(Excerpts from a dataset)
/---

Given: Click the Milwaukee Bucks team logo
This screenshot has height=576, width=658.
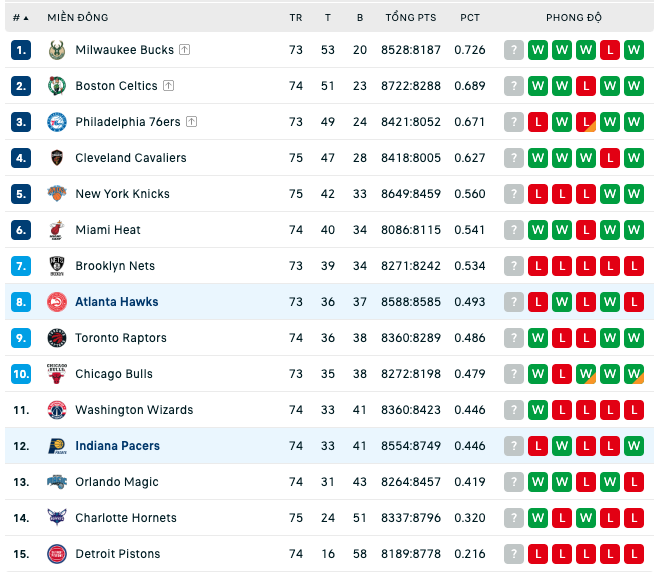Looking at the screenshot, I should click(x=57, y=50).
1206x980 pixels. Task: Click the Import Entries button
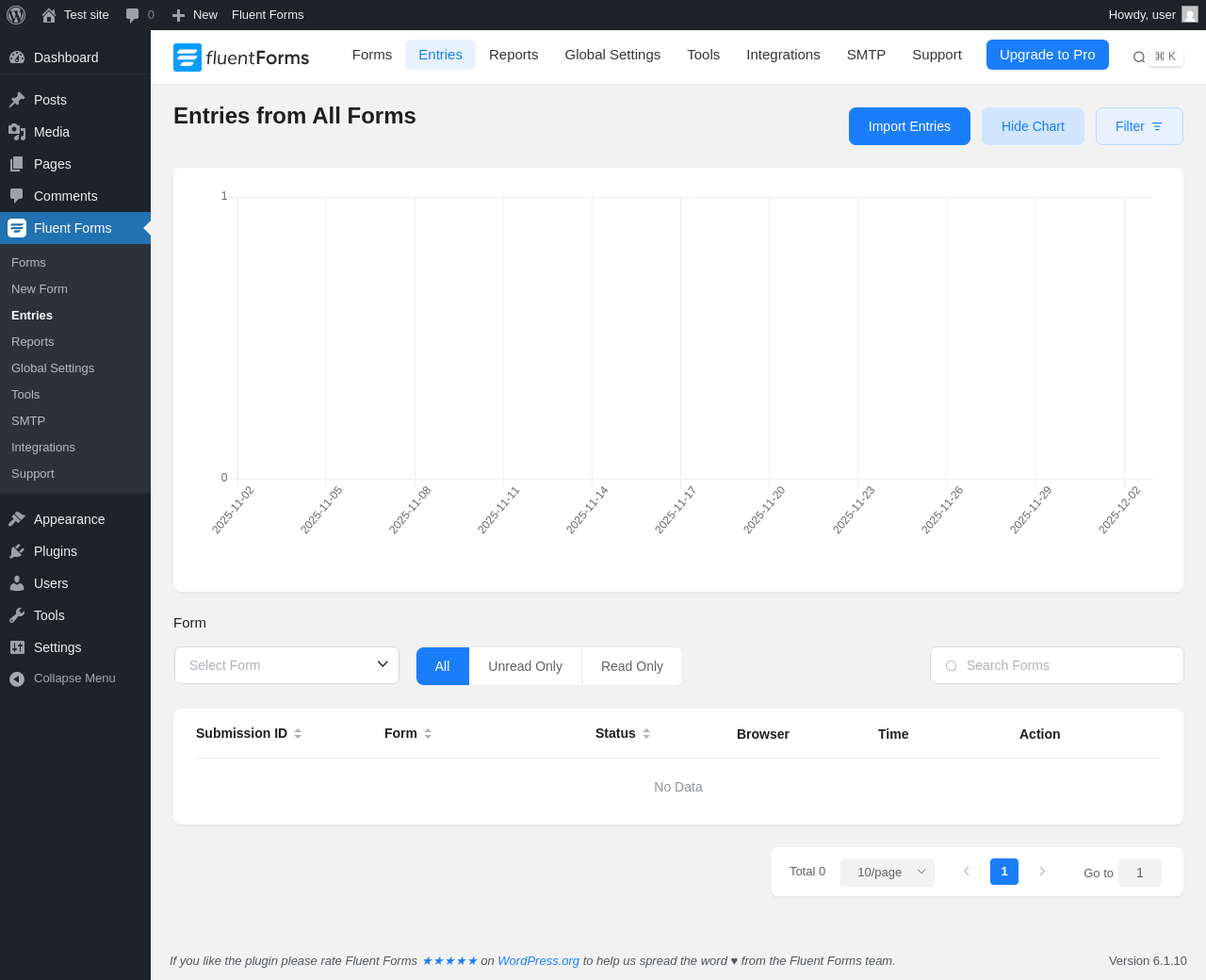point(909,126)
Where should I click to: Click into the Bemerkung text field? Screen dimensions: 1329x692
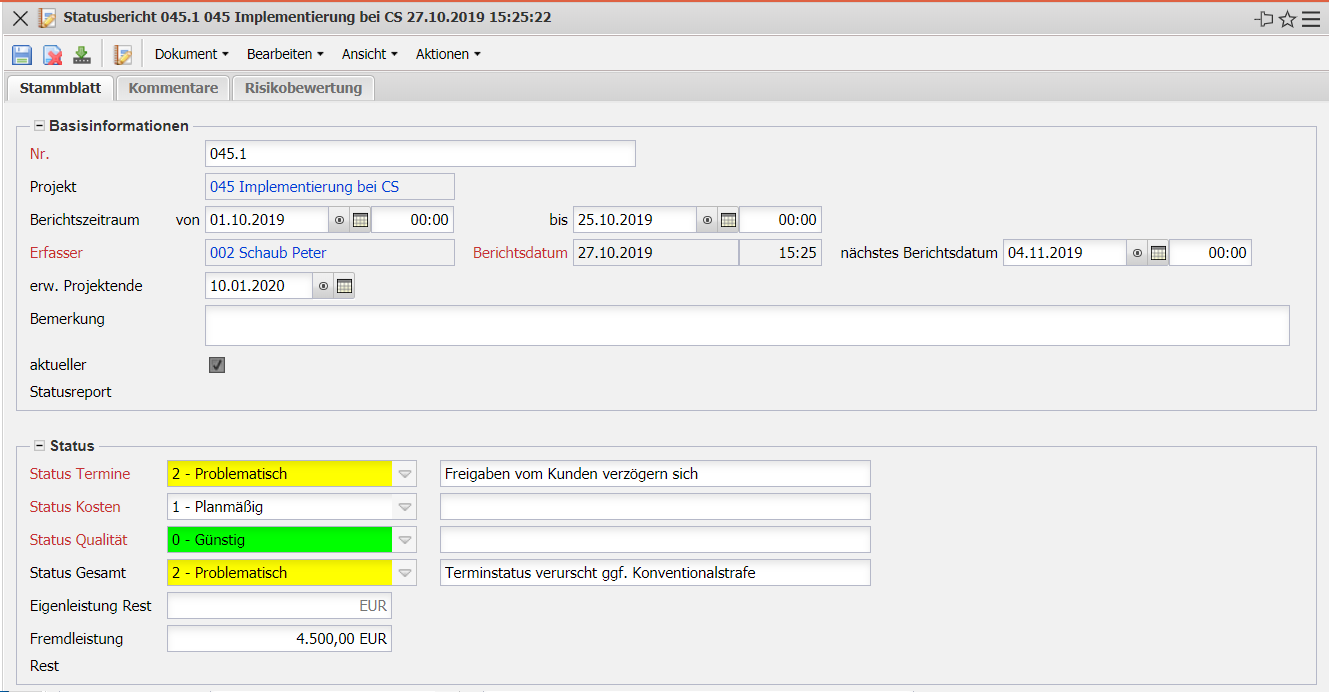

\---

## What you need to do
Transcribe all data precisely. Pictures are not copied.

## Task output
Given: Click the Milwaukee Bucks team logo
This screenshot has height=576, width=658.
Looking at the screenshot, I should click(x=57, y=50).
1206x980 pixels. Task: Click the Import Entries button
point(909,126)
Where should I click to: Click into the Bemerkung text field? Screen dimensions: 1329x692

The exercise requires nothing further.